Several limitations should be noted. Due to the lack of a comparison group, causal inferences are not possible, and the small sample size meant that further disentanglement of the potential effects of the specific interventions was not possible. Furthermore, the sample was recruited in the specific setting of specialized mental health services for people with intellectual disabilities in the Norwegian health care system. Interventions were only coded as yes/no, and more detailed information about the extent and content of the interventions is lacking, including how they were specifically adapted to each patient.
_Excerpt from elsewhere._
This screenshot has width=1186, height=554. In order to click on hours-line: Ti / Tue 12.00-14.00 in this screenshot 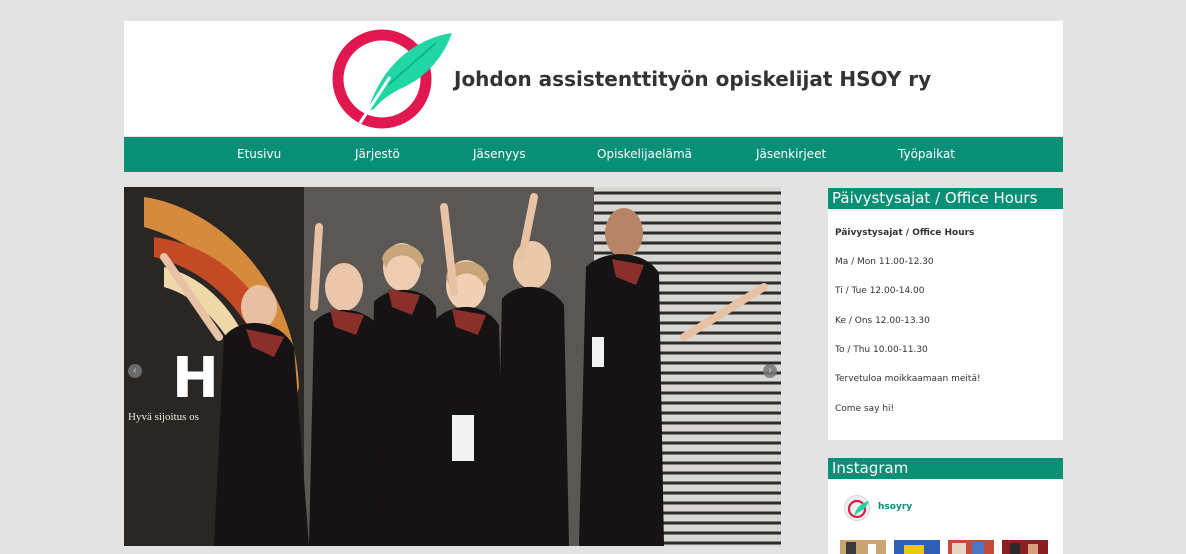, I will do `click(880, 291)`.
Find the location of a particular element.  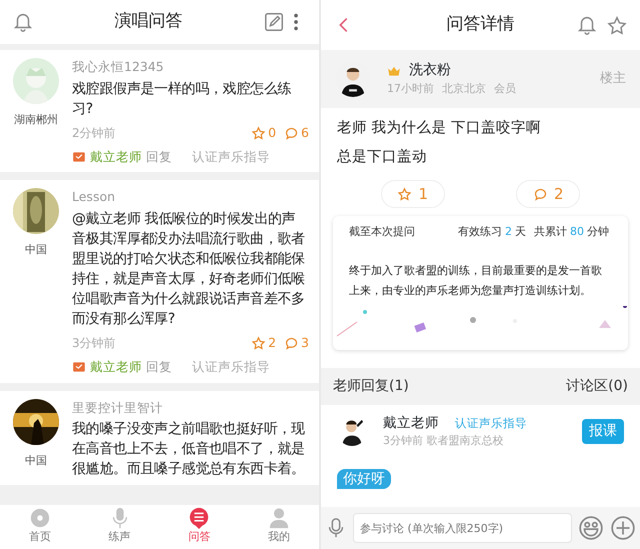

location-text: 北京北京 is located at coordinates (464, 90).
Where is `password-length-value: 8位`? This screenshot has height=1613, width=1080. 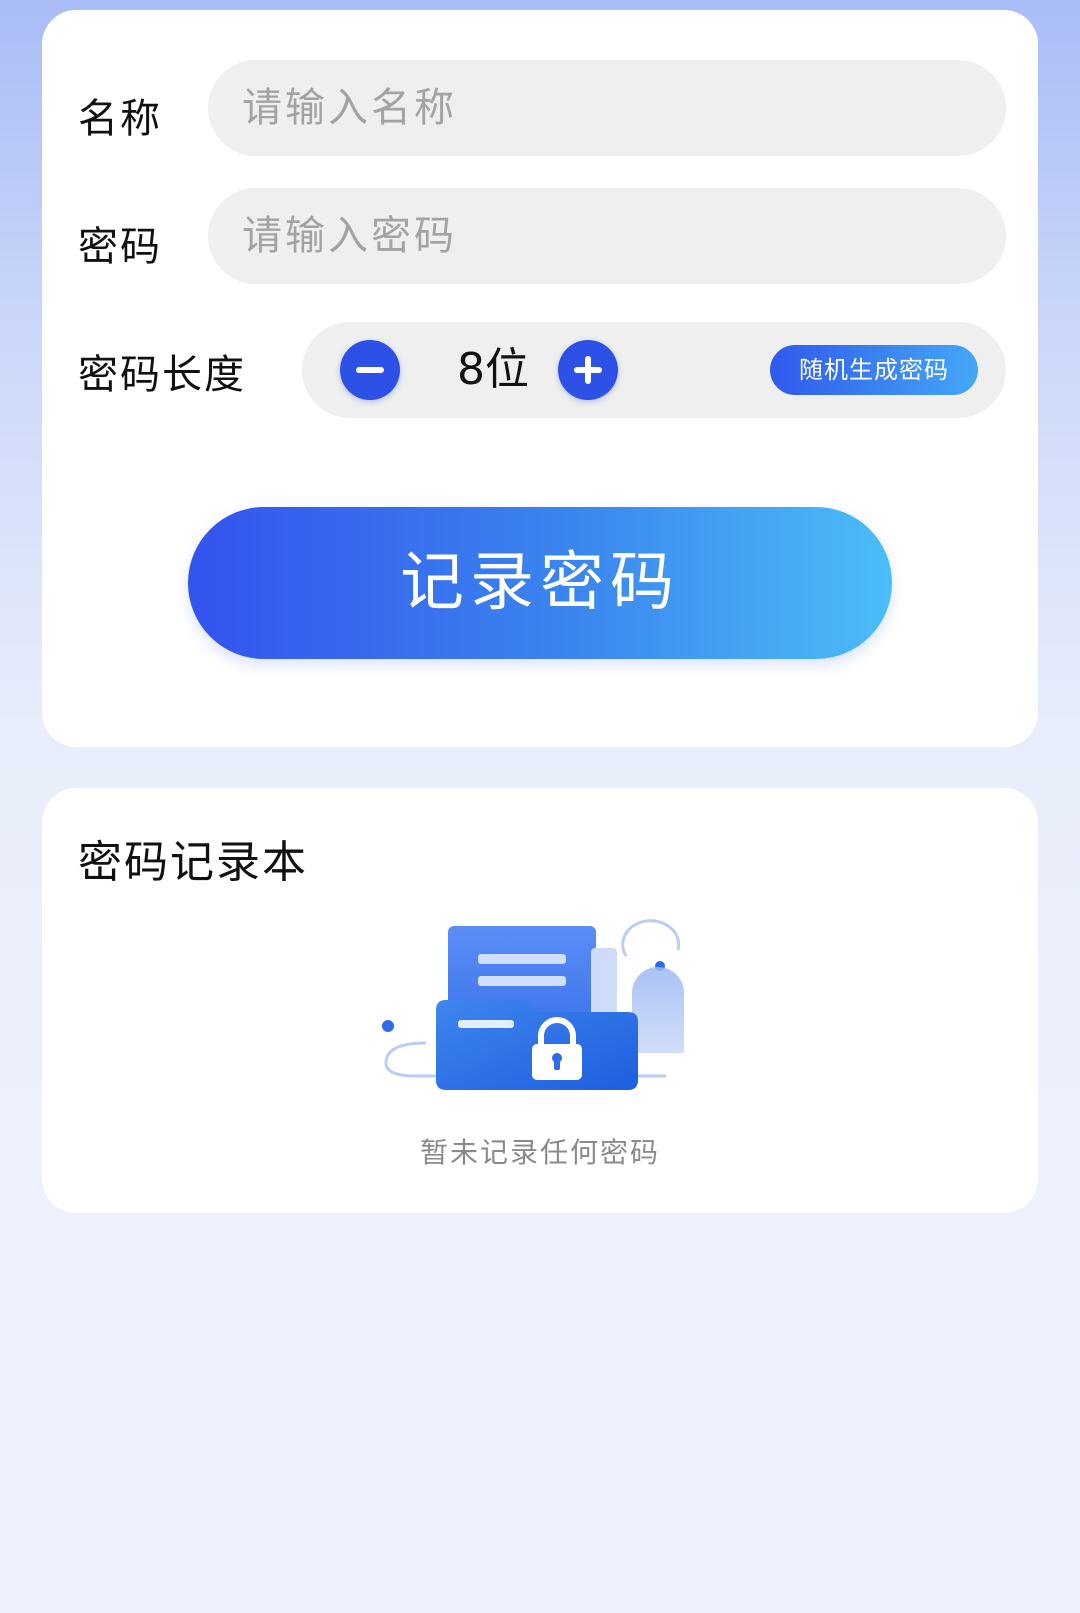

Similarly, while information about psychopharmacological treatment was reported, more detailed information is lacking about what specific drugs and dosages were used. No systematic monitoring of side effects was included in the study protocol, nor were interventions that were not widely used when the study was designed (e.g., sensory therapy; Champagne,
2011). While the two checklists used appear to have adequate to good psychometric properties (Helverschou et al.,
2021b; Halvorsen et al.,
2019), and the PAC appears to have captured psychotic symptoms in the current sample (Bakken et al.,
2023), the PAC is a screening checklist and not a diagnostic tool.